While China’s growing market has become a major profit center for brands like Intel and Nike, an unusually high number of global brands have failed to live up to expectations in the world’s second largest economy.
Best Buy and Home Depot shut their stores in 2011. Google, eBay and Amazon have been trounced by local competition. Walmart faces dwindling market share. These great firms, which dominate their home markets and are widely successful internationally failed to grab profits in China.
Why? I interviewed dozens of former and current executives in these companies, competitors, suppliers, vendors, and clients over the past year to find out what went wrong. What resulted from the interviews might surprise some. The commonly repeated problems of government protectionism, corruption, or price sensitive clients did not emerge as the major reasons for failure.
Three common themes emerged in my interviews that show hubristic mistakes made by the brands themselves rather than due to market conditions. Their mistakes provide a blue print for what not to do in China.
The first theme that emerged is that these companies did not localize business strategies and models enough to account for local conditions. They too often tried to transplant what worked in America to China with little effort at localization.
In Best Buy's case, they tried to replicate the “big box” or large store retail strategy that succeeded so well for them in America in China as well. But getting reasonably priced large spaces in Shanghai, where Best Buy opened, is difficult because the city has one of the highest population densities in the world.
Best Buy ultimately opened a giant flagship store in downtown Shanghai. The store was selling far too many product lines in a location where consumers literally needed to walk up several stories to reach the entrance.
Seeing the mistake, local competitors like Suning and Gome opened small stores right next to Best Buy on the ground level with convenient access and sold only high demand, high margin products.
Instead of simply replicating their US business model, Best Buy should have opened smaller stores along with a robust e-commerce platform.
In China, revenue and profit per square feet of retail space is too low to justify giant stores selling low margin products. Brands need to think whether their traditional business models fit China and, if not, either skip entering the market or adjust accordingly.
The second theme that emerged was that senior executives sitting in foreign headquarters often ignore what local country heads, who are more attuned to local conditions, have to say. Or they hire the wrong country heads in the first place.

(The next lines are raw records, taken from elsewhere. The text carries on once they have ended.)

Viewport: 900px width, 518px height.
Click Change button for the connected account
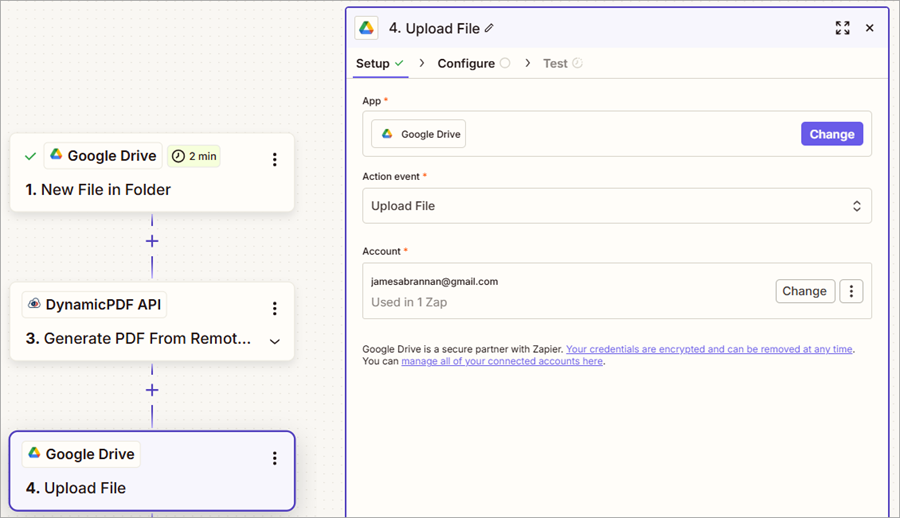804,291
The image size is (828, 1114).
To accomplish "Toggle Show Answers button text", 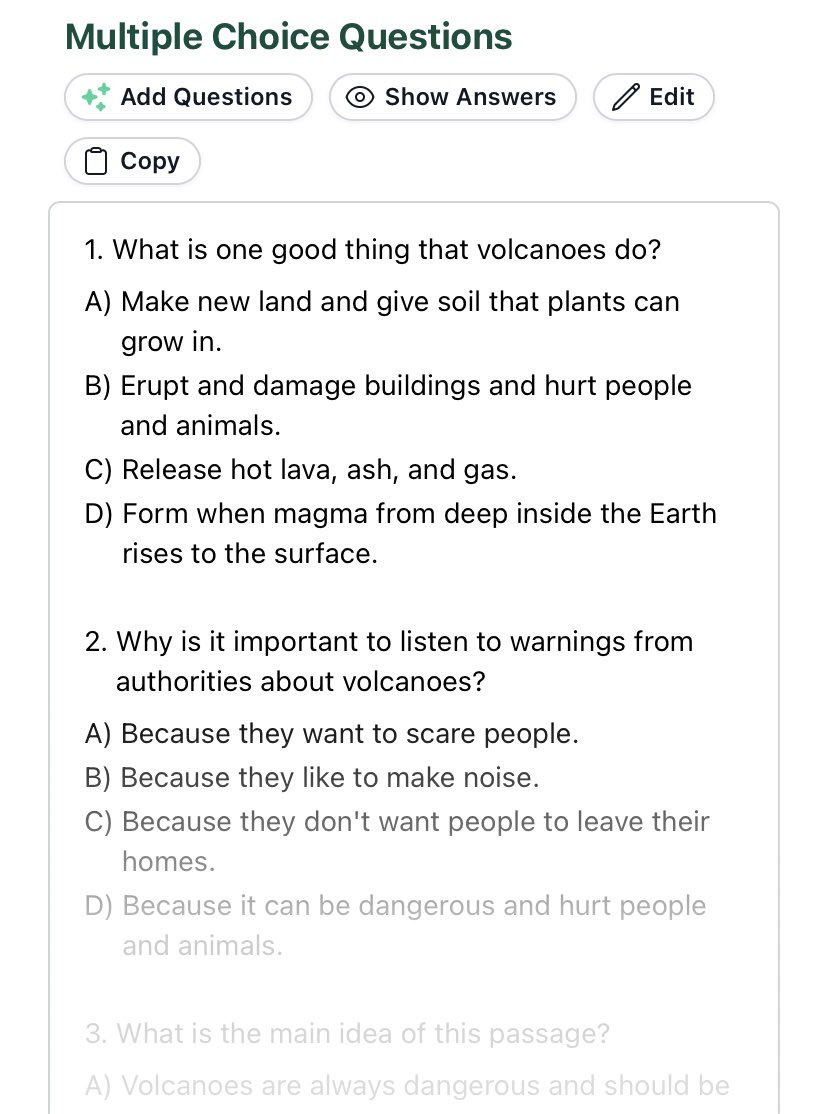I will click(x=471, y=97).
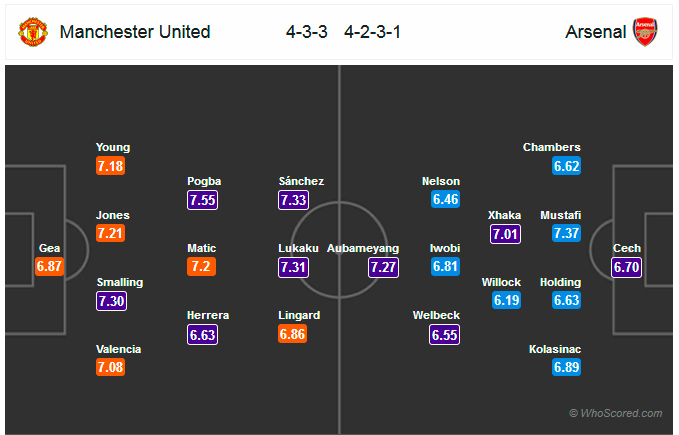The height and width of the screenshot is (435, 679).
Task: Click Lingard's 6.86 rating badge
Action: (293, 334)
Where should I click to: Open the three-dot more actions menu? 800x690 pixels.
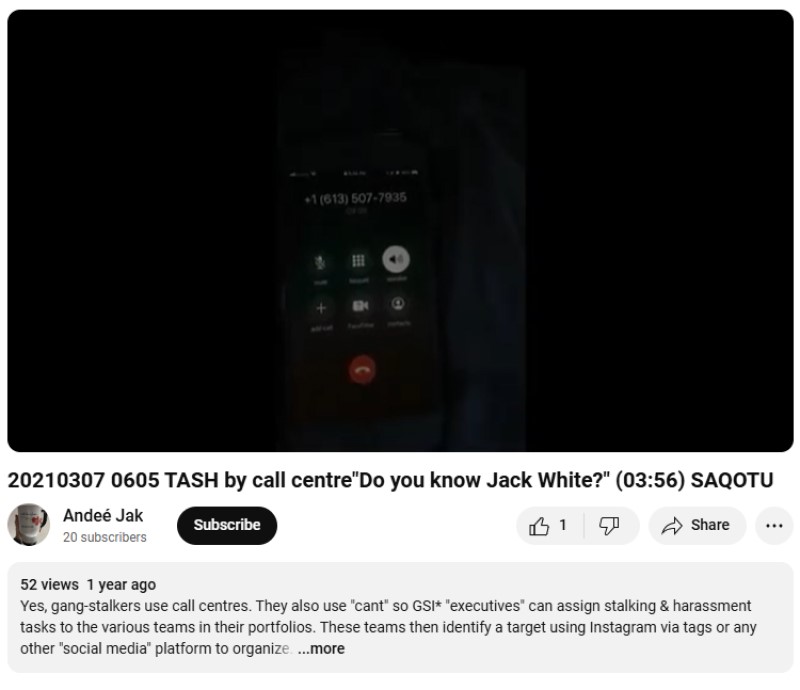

One eBay executive, for example, told me that his seniors ignored the advice of local employees to run servers out of China and switched hosting to America.
“The day they switched to the US servers despite our protests, traffic dropped 50 percent because access speeds were too slow. We never recovered. It is a myth that local auction site Taobao won because they don’t charge fees. We lost because headquarters tried to implement what worked in the US, from interface design to customer service help," the executive said.
Businesses need to hire senior executives who understand how to operate under local market conditions and delegate decision-making authority to them.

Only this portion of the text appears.